To be human is to be layered. To be a woman is to be complex. To lead with joy is to honour that complexity.
Judaism begins with words. Our foundational myth is not one of conquest, but of speech: “Let there be light.” This is a counter-narrative in a world that often celebrates power and violence. Words shape the world. That is why language matters so deeply.
Binary frameworks—us and them, male and female, religious and secular—flatten the divine complexity of human life. Jewish tradition invites us into multiplicity. A theology of paradox. A practice of dialogue.
Feminist theologians like Judith Plaskow, Rachel Adler, and Tamar Ross teach that revelation is not a one-time event at Sinai, but a continuous unfolding. Plaskow challenges the patriarchal frame, asking what it would mean for women to be fully present at the mountain. Adler reimagines halakhah/ Jewish law/ as relational, embodied, sacred conversation. Ross insists that divine truth must be dynamic, responding to human lives.

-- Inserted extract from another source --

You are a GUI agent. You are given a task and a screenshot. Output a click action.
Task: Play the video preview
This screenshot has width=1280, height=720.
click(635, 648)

This theology links joy and justice. Joy, here, is not frivolous. It is sacred. It emerges when we are seen, when our stories are heard, when our voices shape the tradition itself. Progressive Judaism must not only speak of God. It must amplify the voices through which God might still be heard.
This is how we find beauty in uncertainty and invite joy amid fragmentation: by widening the frame of who tells the story.

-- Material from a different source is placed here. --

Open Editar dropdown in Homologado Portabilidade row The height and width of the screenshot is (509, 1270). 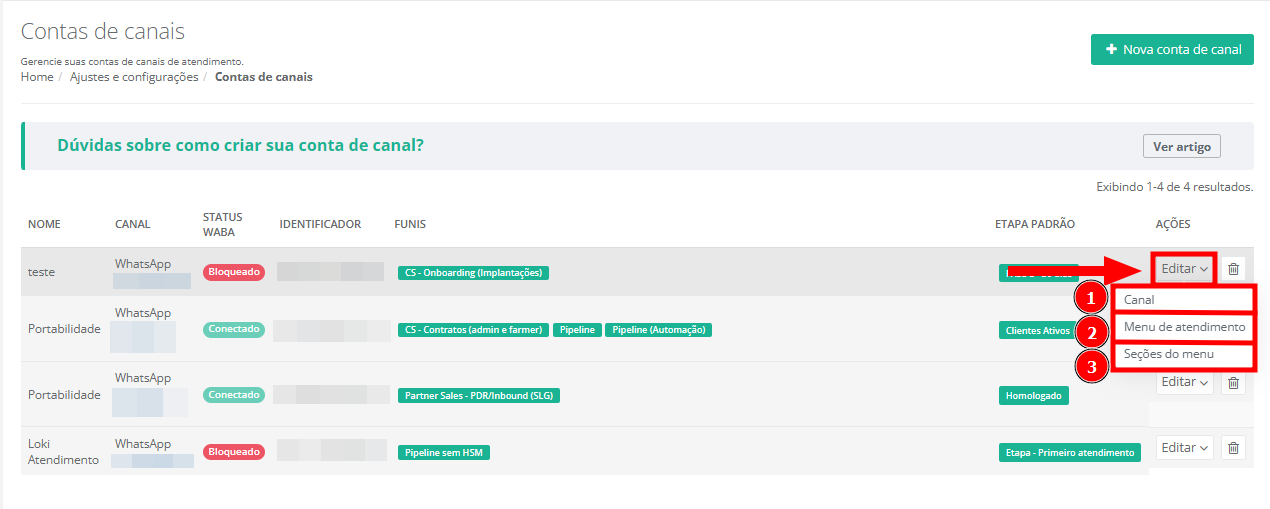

Pete Seeger, who appears in the same cultural orbit as Dylan and is evoked in the film as a kind of moral counterweight, once told a story about a seesaw, weighted with injustice. Most of us, he said, have only a teaspoon to tip the balance toward justice, beauty, joy. So we do what we can. We bring our teaspoons. We add them, faithfully. And one day, someone adds a final spoonful, and the whole thing shifts. And people say: “How sudden it was.”
This resonates with Jewish ethics. Pirkei Avot, a tractate of the Mishnah, teaches: “One who saves a single life is as if they have saved an entire world.” No act is too small. The sacred lives in the cumulative weight of our individual responsibilities. In Judaism, hope is halachic. That is to say, it is a daily practice, a legal and ethical commitment lived out in small, repeatable acts.
Laurie Zoloth, a feminist Jewish ethicist, writes that “the moral life is lived in the everyday.” It is composed of small fidelities and repeated resistances. Together, they form a tapestry of justice, of beauty, of joy.
Before I close, I want to honour something profound.
To stand here, with a Muslim and a Christian woman of faith, is itself an act of hope. We represent traditions that have, at times, wounded one another. And yet, we also carry with us the best of what our communities can offer: language for compassion, rituals for repair, stories that stretch the imagination. We do not dissolve our differences. We honour them.
Interfaith work is not about agreement. It is about presence. About listening deeply. About trusting that faith is not a retreat from the world, but a way of transforming it.
So I close with this blessing:
May we never confuse joy with ease.
May we never wait for beauty to appear, but grow it with our own hands.
May we choose optimism not because we are certain, but because we are committed.
And may we build a world where everyone has a seat at the table—and a voice in the story.